À medida que o elétrico sobe as ruas íngremes de Lisboa e entram várias pessoas, duas caras chamam a atenção – parecem não encaixar no cenário. De estatura média e tom de pele bronzeado, é o modo como agem que causa estranheza. De pé, agarradas aos ferros de apoio do elétrico, observam tudo à volta. Perto do Intendente, tocam no botão vermelho e saem. No final da viagem, as suspeitas confirmam-se. Segundo o i apurou no local, as duas raparigas fazem parte dos pequenos grupos de carteiristas conhecidos de quem diariamente faz o percurso.

Apesar de os ladrões serem conhecidos dos guarda-freios, estes pouco podem fazer. Se entram no elétrico com um bilhete ou passe, não podem ser expulsos. A única diferença em relação ao viajante comum são as mãos sorrateiras que usam para roubar os turistas, e só havendo desacatos ou se alguém os apanhar em flagrante delito é que o caso muda de figura.
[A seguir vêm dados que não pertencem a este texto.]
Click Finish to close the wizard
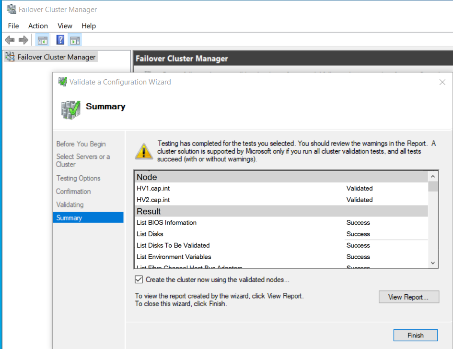The image size is (453, 349). click(x=415, y=335)
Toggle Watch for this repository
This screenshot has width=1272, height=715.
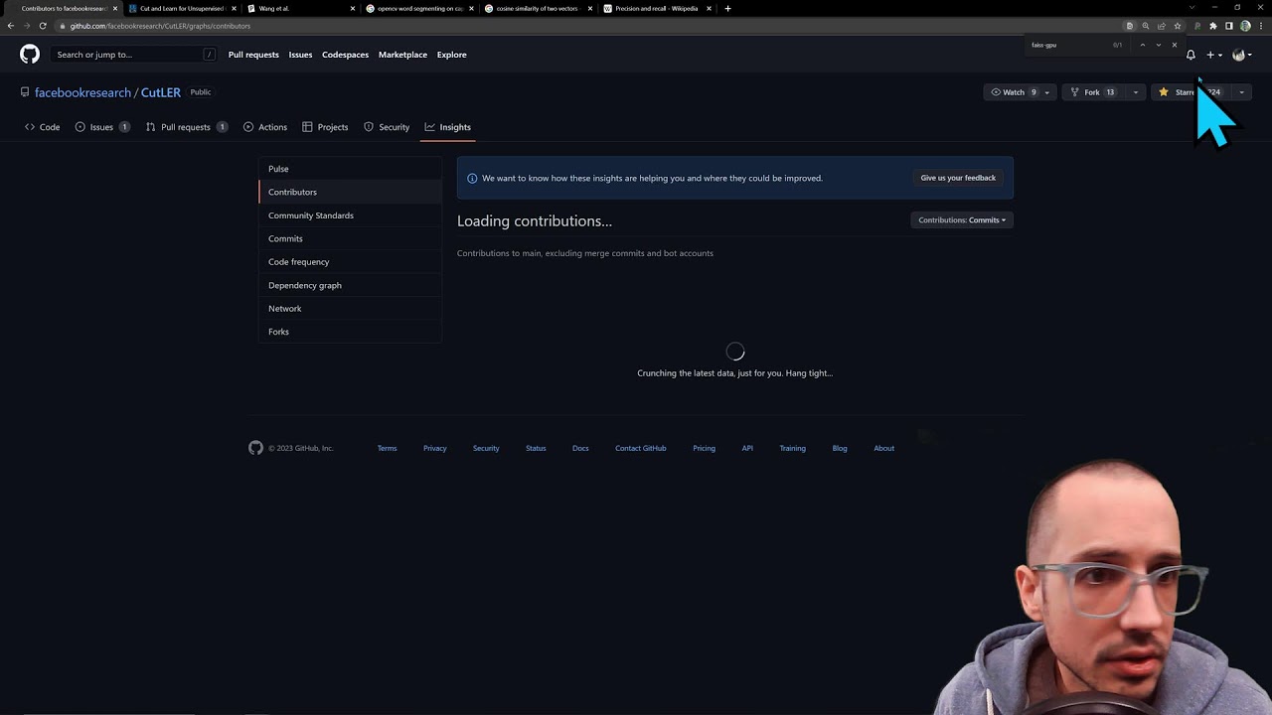(1013, 92)
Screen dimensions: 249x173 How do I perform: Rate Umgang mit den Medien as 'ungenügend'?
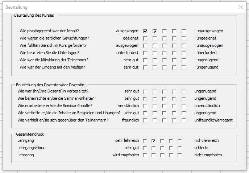pos(184,67)
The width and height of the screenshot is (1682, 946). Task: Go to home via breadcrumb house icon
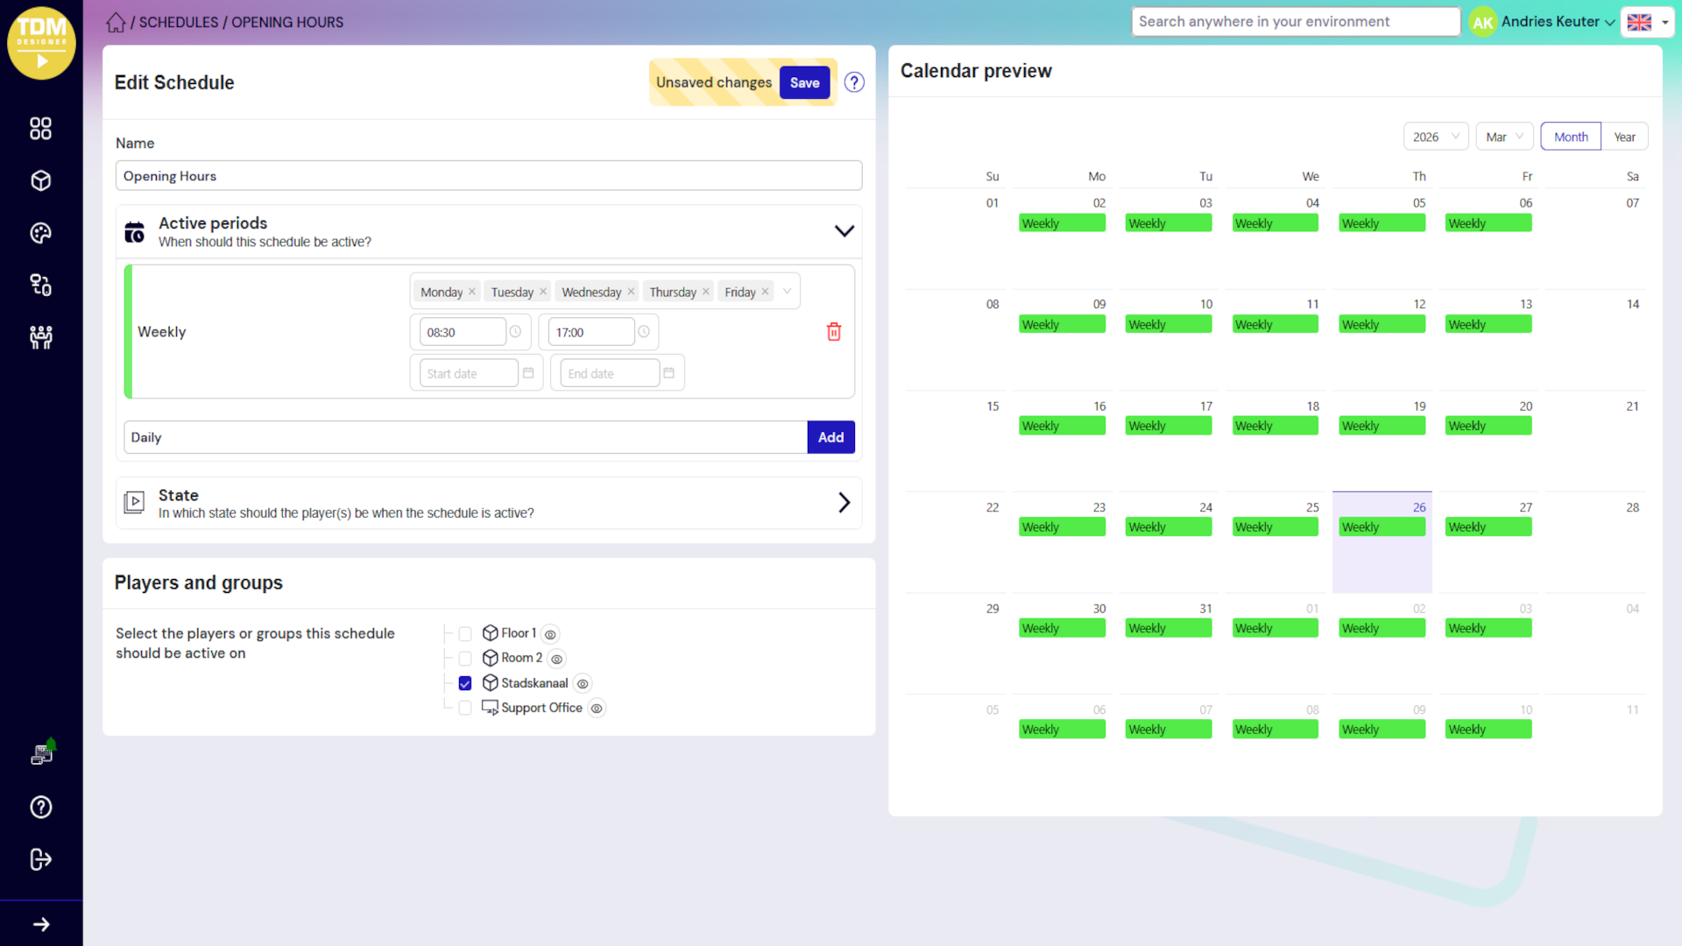click(x=116, y=23)
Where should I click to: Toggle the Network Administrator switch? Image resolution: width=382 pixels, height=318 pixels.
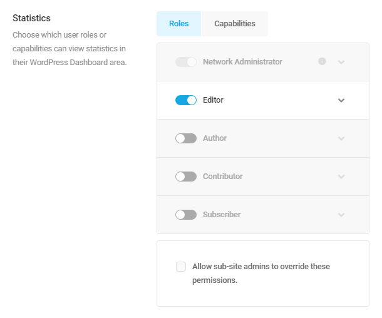pos(186,62)
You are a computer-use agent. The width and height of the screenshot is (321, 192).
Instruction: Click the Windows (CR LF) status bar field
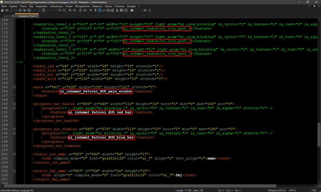click(277, 190)
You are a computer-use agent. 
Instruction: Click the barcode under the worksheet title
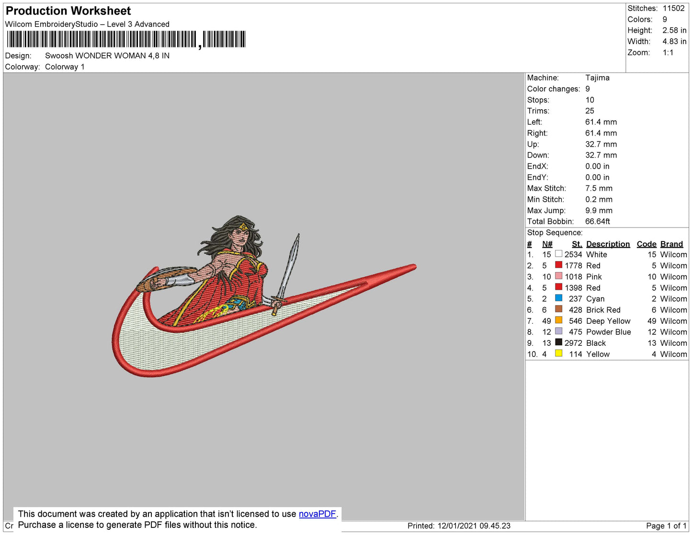(126, 39)
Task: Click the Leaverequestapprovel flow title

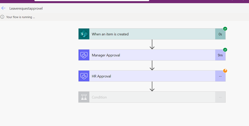Action: coord(26,8)
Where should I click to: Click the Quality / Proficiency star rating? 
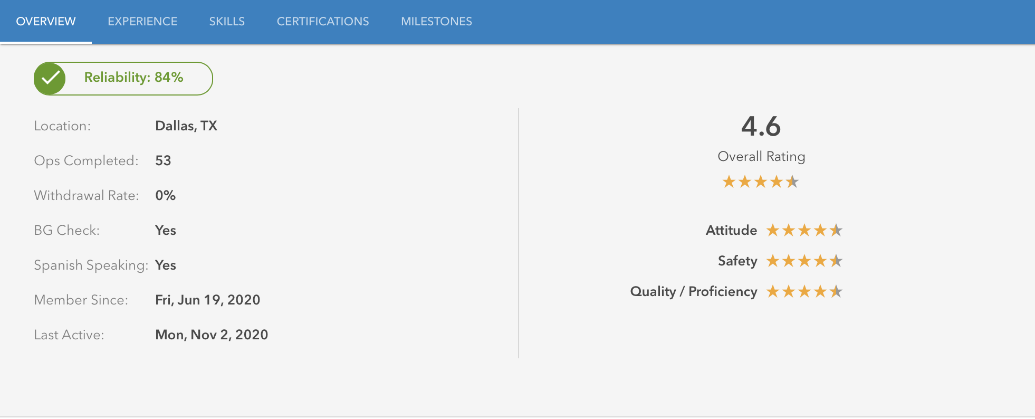804,292
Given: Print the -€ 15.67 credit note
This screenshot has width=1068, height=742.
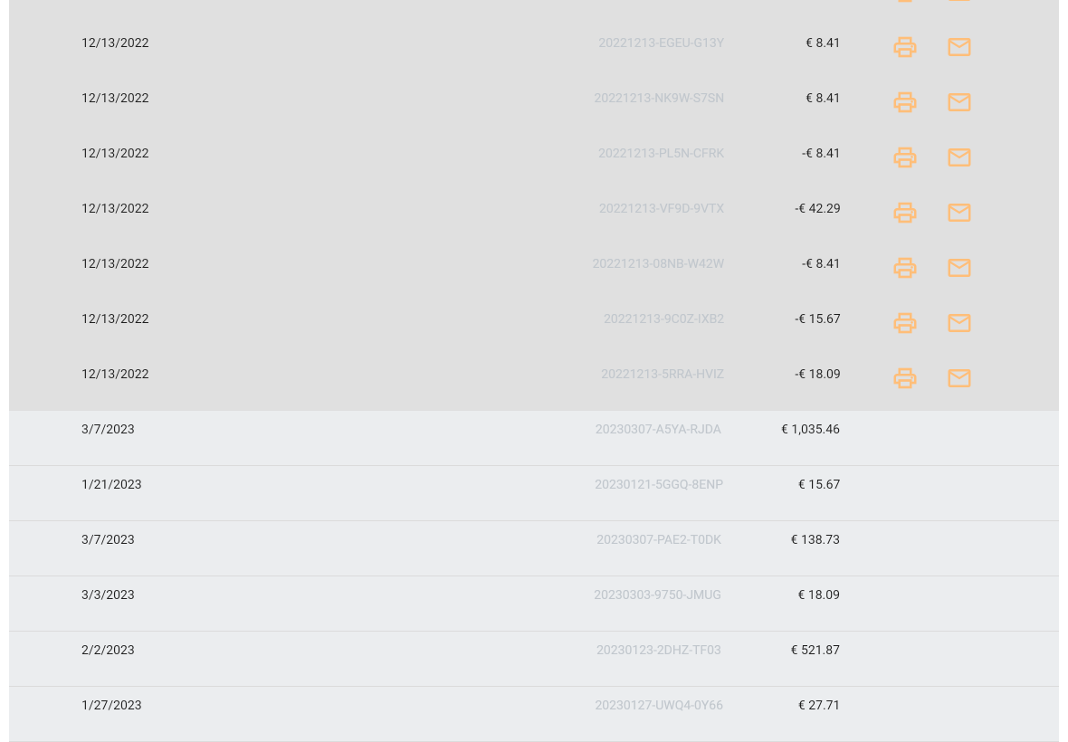Looking at the screenshot, I should 905,323.
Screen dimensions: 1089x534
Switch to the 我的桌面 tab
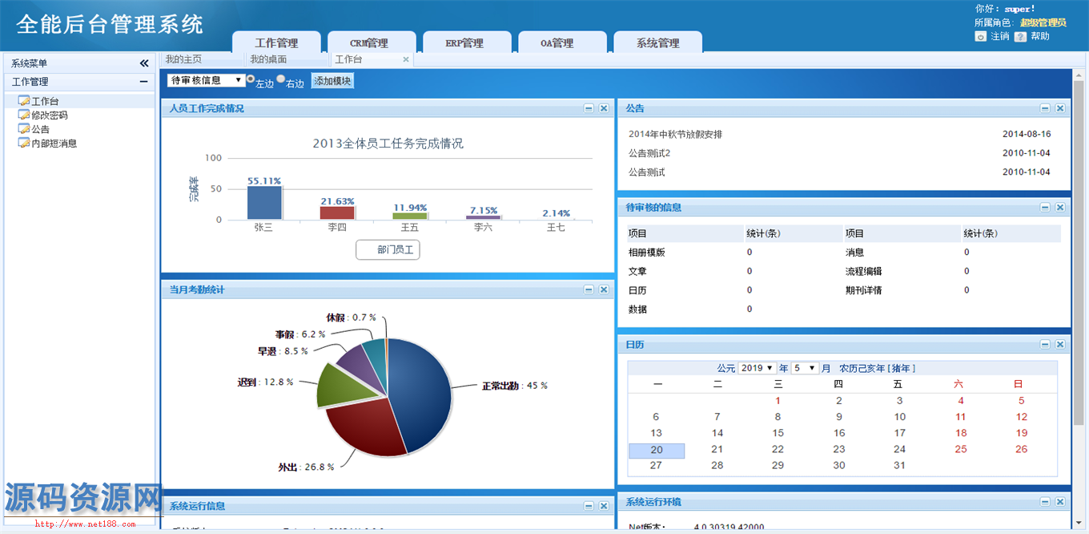[268, 59]
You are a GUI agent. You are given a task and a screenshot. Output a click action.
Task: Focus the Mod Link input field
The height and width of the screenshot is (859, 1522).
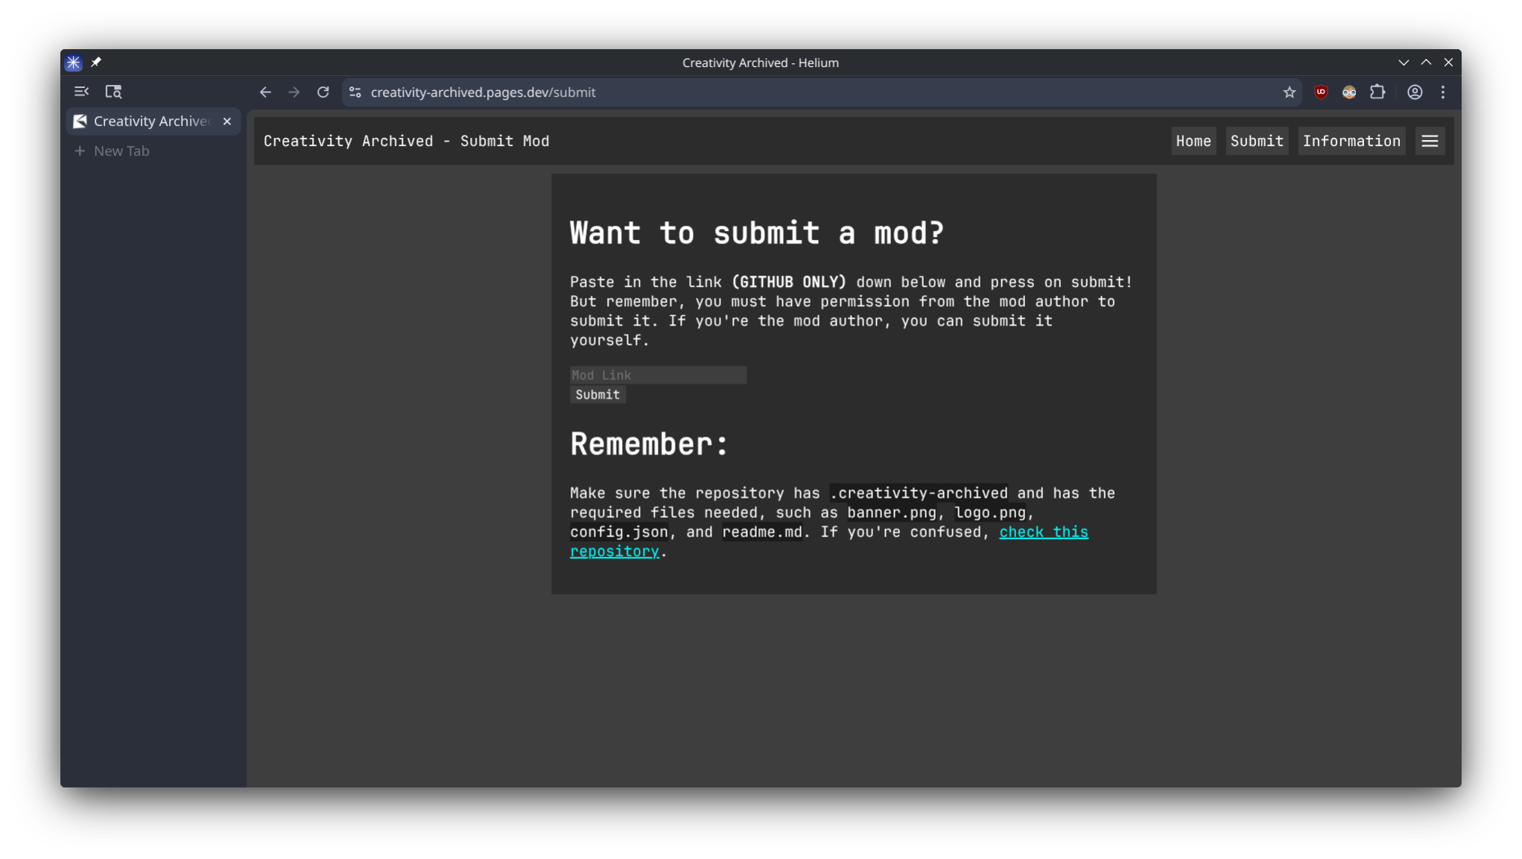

Quem está familiarizado com esta rotina sente que nos últimos anos os esquemas foram mudando. Há um maior cuidado dos carteiristas em disfarçarem-se de turistas para passarem despercebidos no meio dos estrangeiros. No entanto, há algumas pistas que acabam por acusá-los. Têm uma postura corporal diferente da dos turistas, atuam de uma maneira “peculiar e nervosa”, tentando estar o mais próximo possível das pessoas e olhando para tudo à sua volta. Já os turistas parecem normalmente tranquilos, passando a viagem a tirar fotografias e a apreciar a paisagem pela janela. Outro método fácil para identificar os ladrões é já conhecer as técnicas que eles normalmente usam. Costumam pousar um casaco ou um chapéu por cima das malas para roubarem mas, ultimamente, têm usado sobretudo mapas para disfarçarem os furtos.

Pontos estratégicos

Parece também haver algumas paragens mais problemáticas. É o caso do Intendente, Camões, Baixa e Graça. Normalmente, as filas nesses sítios são mais pequenas, mas o elétrico já vem cheio, o que torna os roubos mais discretos. Conseguem estar mais perto das pessoas devido à enchente e roubar sem ninguém dar conta.

Para quem anda na rua, também é notório que existem grupos de diferentes nacionalidades a atuar, como romenos, indianos ou búlgaros. E ultimamente têm sido mais cuidadosos por causa da polícia, que anda à paisana para ver se os apanha em flagrante.